INFORMATION
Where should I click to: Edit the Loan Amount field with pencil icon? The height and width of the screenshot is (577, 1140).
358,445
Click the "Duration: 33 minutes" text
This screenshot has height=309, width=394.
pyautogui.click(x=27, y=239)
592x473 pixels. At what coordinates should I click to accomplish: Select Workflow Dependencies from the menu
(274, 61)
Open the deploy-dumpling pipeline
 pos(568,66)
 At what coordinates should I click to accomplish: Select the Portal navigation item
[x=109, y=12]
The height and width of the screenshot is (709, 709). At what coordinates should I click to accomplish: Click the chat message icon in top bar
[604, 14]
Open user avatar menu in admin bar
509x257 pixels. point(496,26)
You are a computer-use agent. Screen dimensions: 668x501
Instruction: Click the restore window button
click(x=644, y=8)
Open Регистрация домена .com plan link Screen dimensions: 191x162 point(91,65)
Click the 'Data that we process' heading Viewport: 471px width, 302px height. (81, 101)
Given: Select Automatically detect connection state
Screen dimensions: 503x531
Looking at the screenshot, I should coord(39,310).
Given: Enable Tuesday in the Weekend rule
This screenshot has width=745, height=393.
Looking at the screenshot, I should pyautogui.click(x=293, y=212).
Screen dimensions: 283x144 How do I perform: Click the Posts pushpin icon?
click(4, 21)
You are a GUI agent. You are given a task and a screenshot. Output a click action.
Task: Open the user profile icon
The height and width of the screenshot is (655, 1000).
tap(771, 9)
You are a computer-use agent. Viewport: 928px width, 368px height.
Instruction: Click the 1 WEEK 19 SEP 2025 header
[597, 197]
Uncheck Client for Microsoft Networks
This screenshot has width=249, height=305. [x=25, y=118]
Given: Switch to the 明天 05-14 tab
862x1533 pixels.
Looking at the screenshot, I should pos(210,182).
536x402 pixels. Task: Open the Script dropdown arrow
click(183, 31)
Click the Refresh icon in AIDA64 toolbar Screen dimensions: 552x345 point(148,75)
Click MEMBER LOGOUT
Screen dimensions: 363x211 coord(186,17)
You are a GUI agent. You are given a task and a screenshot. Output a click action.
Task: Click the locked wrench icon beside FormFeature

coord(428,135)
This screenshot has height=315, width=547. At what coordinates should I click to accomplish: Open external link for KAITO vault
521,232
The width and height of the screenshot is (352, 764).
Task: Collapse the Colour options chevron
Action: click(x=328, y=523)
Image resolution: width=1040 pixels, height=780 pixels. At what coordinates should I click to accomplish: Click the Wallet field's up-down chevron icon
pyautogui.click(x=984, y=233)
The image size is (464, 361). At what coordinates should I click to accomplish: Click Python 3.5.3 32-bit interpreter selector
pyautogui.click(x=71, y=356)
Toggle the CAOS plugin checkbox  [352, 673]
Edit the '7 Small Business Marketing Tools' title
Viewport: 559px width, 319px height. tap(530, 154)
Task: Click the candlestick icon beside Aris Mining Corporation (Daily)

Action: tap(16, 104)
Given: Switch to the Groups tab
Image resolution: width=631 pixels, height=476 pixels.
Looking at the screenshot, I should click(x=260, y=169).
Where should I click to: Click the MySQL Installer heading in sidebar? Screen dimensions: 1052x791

TASK ITEM
Take the data above and return it exactly.

SOLUTION TO THIS TASK
Where should I click to: Edit the Loan Amount field with pencil icon? The height and width of the screenshot is (577, 1140).
358,445
Click the "Duration: 33 minutes" text
This screenshot has height=309, width=394.
pyautogui.click(x=27, y=239)
592x473 pixels. At what coordinates should I click to accomplish: Select Workflow Dependencies from the menu
(274, 61)
Open the deploy-dumpling pipeline
 pos(568,66)
 At what coordinates should I click to accomplish: Select the Portal navigation item
[x=109, y=12]
The height and width of the screenshot is (709, 709). At what coordinates should I click to accomplish: Click the chat message icon in top bar
[604, 14]
Open user avatar menu in admin bar
509x257 pixels. point(496,26)
You are a computer-use agent. Screen dimensions: 668x501
Instruction: Click the restore window button
click(x=644, y=8)
Open Регистрация домена .com plan link Screen dimensions: 191x162 point(91,65)
Click the 'Data that we process' heading Viewport: 471px width, 302px height. (81, 101)
Given: Select Automatically detect connection state
Screen dimensions: 503x531
Looking at the screenshot, I should coord(39,310).
Given: Enable Tuesday in the Weekend rule
This screenshot has width=745, height=393.
Looking at the screenshot, I should pyautogui.click(x=293, y=212).
Screen dimensions: 283x144 How do I perform: Click the Posts pushpin icon?
click(4, 21)
You are a GUI agent. You are given a task and a screenshot. Output a click action.
Task: Open the user profile icon
The height and width of the screenshot is (655, 1000).
tap(771, 9)
You are a computer-use agent. Viewport: 928px width, 368px height.
Instruction: Click the 1 WEEK 19 SEP 2025 header
[597, 197]
Uncheck Client for Microsoft Networks
This screenshot has width=249, height=305. [x=25, y=118]
Given: Switch to the 明天 05-14 tab
862x1533 pixels.
Looking at the screenshot, I should pos(210,182).
536x402 pixels. Task: Open the Script dropdown arrow
click(183, 31)
Click the Refresh icon in AIDA64 toolbar Screen dimensions: 552x345 point(148,75)
Click MEMBER LOGOUT
Screen dimensions: 363x211 coord(186,17)
You are a GUI agent. You are given a task and a screenshot. Output a click action.
Task: Click the locked wrench icon beside FormFeature

coord(428,135)
This screenshot has height=315, width=547. At what coordinates should I click to accomplish: Open external link for KAITO vault
521,232
The width and height of the screenshot is (352, 764).
Task: Collapse the Colour options chevron
Action: click(x=328, y=523)
Image resolution: width=1040 pixels, height=780 pixels. At what coordinates should I click to accomplish: Click the Wallet field's up-down chevron icon
pyautogui.click(x=984, y=233)
The image size is (464, 361). At what coordinates should I click to accomplish: Click Python 3.5.3 32-bit interpreter selector
pyautogui.click(x=71, y=356)
Toggle the CAOS plugin checkbox  [352, 673]
Edit the '7 Small Business Marketing Tools' title
Viewport: 559px width, 319px height. tap(530, 154)
Task: Click the candlestick icon beside Aris Mining Corporation (Daily)

Action: tap(16, 104)
Given: Switch to the Groups tab
Image resolution: width=631 pixels, height=476 pixels.
Looking at the screenshot, I should click(x=260, y=169).
Where should I click to: Click the MySQL Installer heading in sidebar? Screen dimensions: 1052x791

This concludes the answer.